* WHAT IS REQUIRED
A faithful copy is needed of the lines below from the one with "The image size is (1010, 445)." up to and including the one with "Click the lightning"; set it down with no pictures and no other lines.

* DATA LISTING
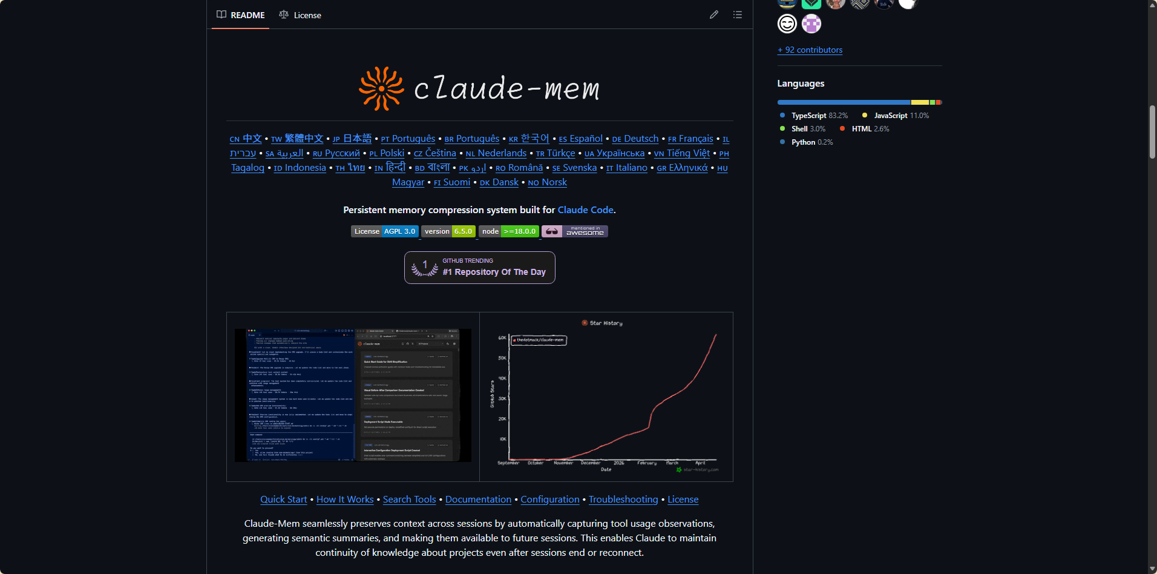Click the pencil edit README icon

[x=714, y=15]
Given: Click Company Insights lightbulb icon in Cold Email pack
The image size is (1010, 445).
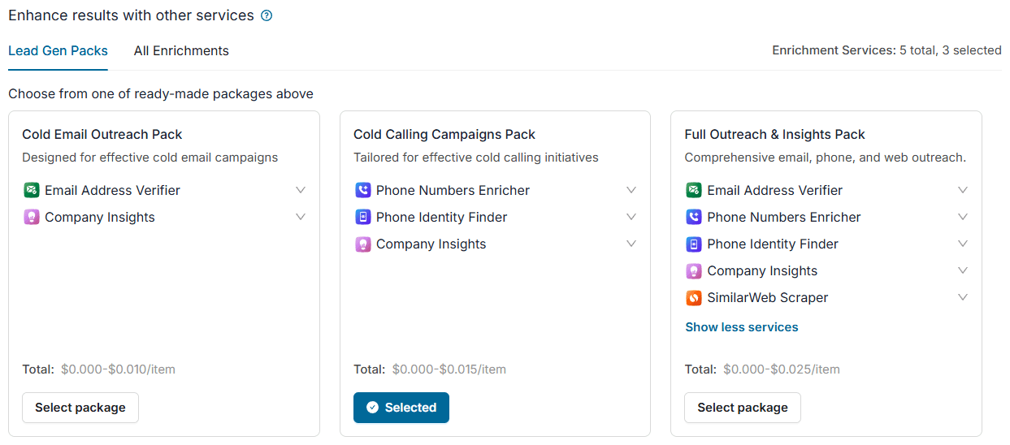Looking at the screenshot, I should [32, 217].
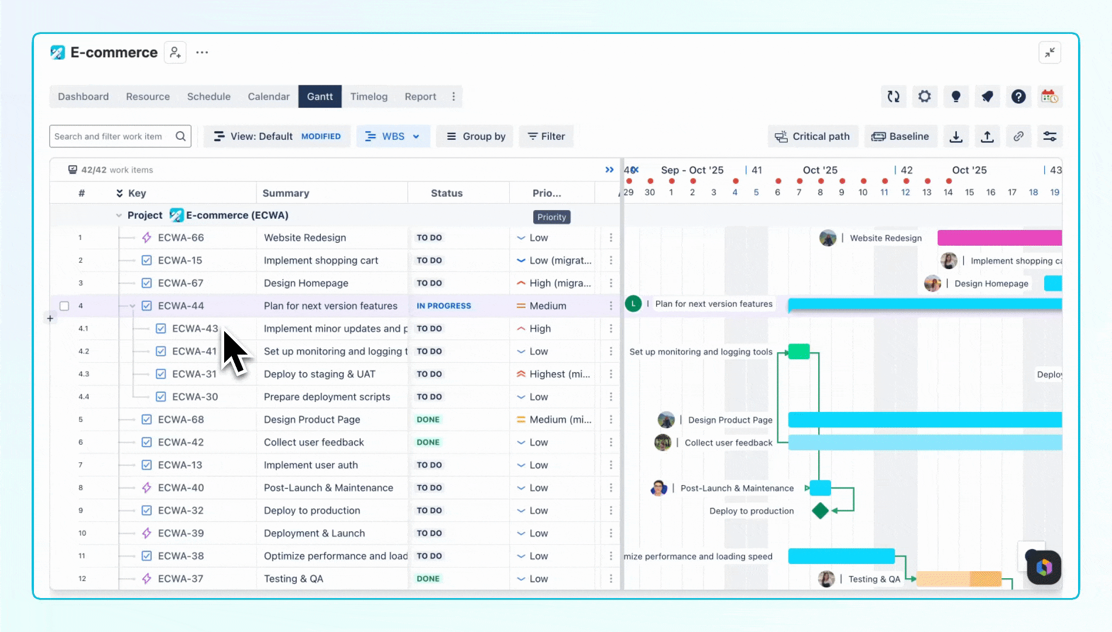
Task: Toggle the Baseline button
Action: [x=901, y=136]
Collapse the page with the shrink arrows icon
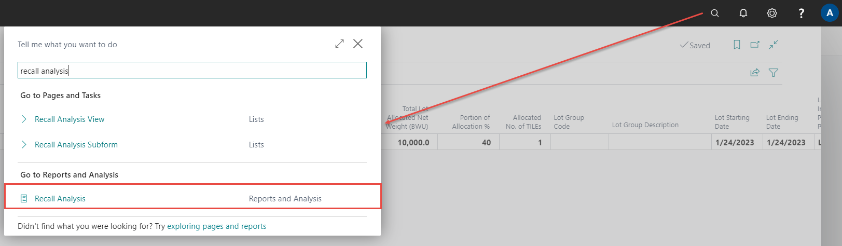Image resolution: width=842 pixels, height=246 pixels. point(773,45)
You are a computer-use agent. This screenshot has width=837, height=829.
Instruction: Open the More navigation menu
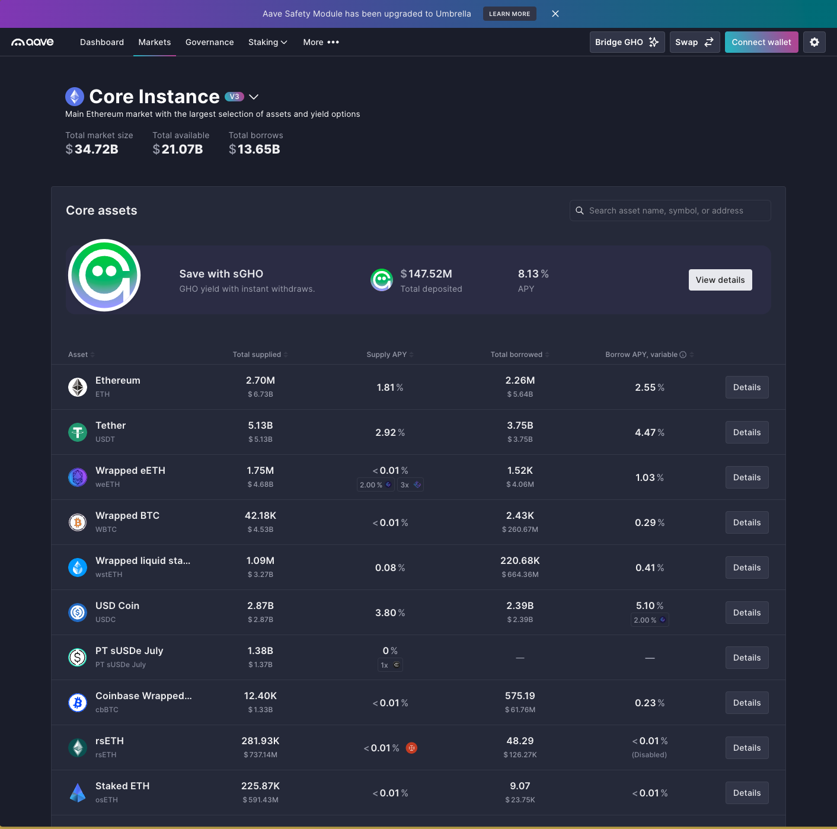tap(321, 42)
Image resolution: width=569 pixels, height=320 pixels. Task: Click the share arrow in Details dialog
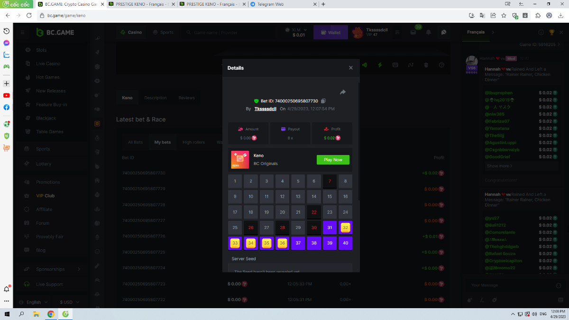click(x=343, y=92)
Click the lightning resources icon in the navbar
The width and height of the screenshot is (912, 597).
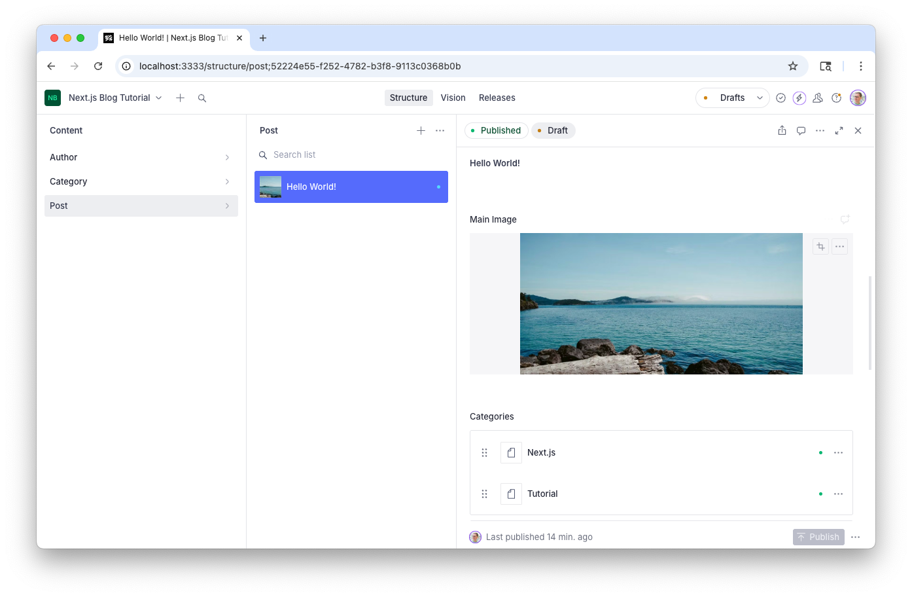799,98
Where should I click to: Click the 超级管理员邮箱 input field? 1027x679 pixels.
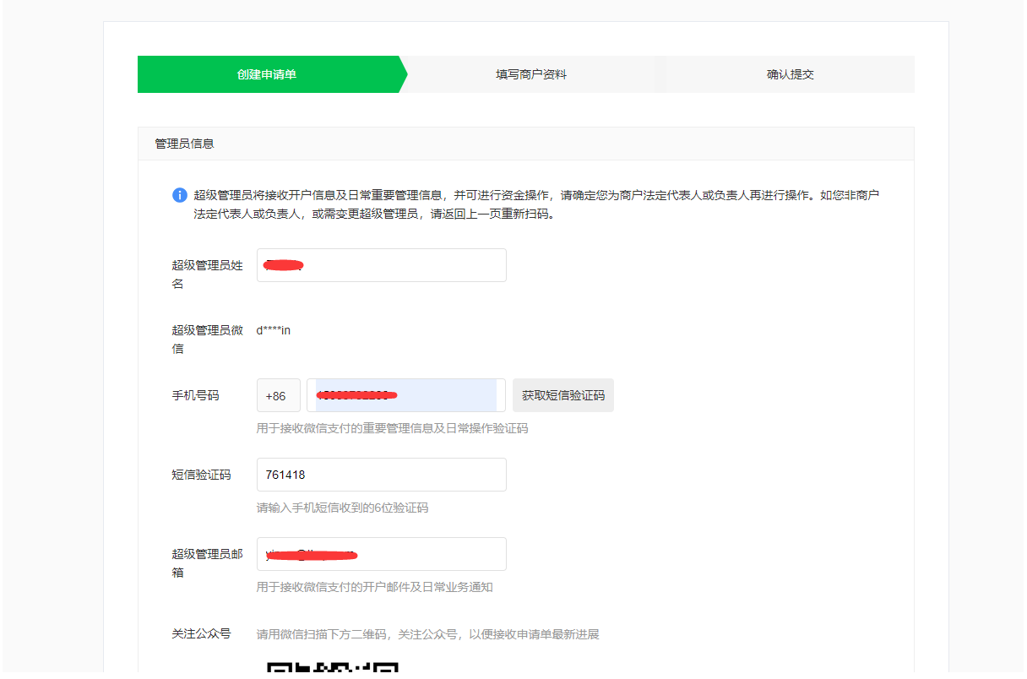[381, 554]
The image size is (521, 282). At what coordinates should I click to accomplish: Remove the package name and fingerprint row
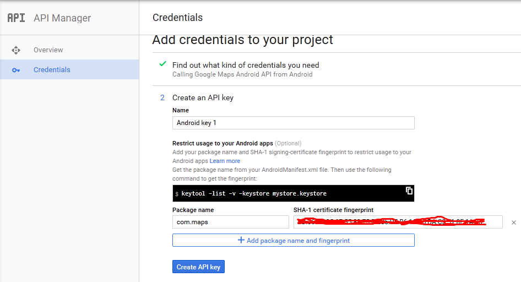(513, 223)
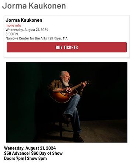The height and width of the screenshot is (165, 133).
Task: Click the Doors 7pm text
Action: 14,158
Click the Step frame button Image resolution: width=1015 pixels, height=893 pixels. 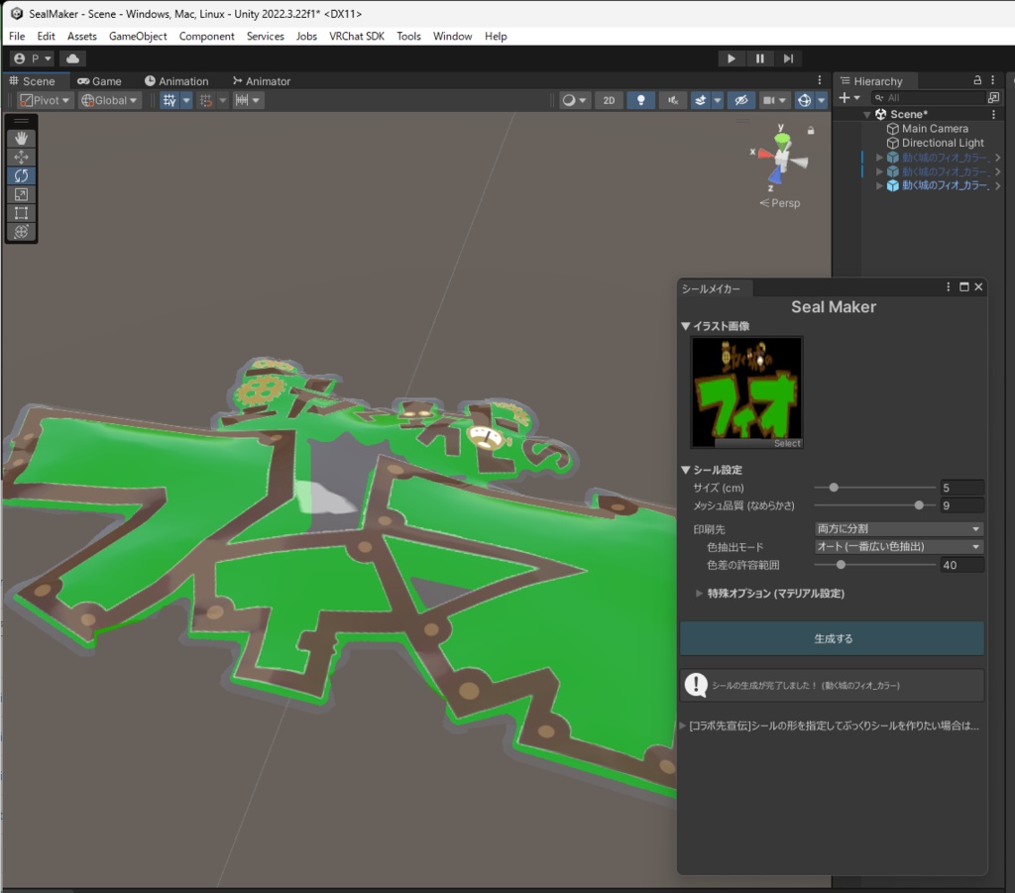(788, 58)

* EXERCISE SOLUTION
The image size is (1010, 445).
Looking at the screenshot, I should [32, 217].
Task: Toggle the Baseline button
Action: [x=901, y=136]
Collapse the page with the shrink arrows icon
Image resolution: width=842 pixels, height=246 pixels. point(773,45)
You are a computer-use agent. This screenshot has width=837, height=829.
Instruction: Open the More navigation menu
tap(321, 42)
Image resolution: width=569 pixels, height=320 pixels. Task: Click the share arrow in Details dialog
click(x=343, y=92)
Click the lightning resources icon in the navbar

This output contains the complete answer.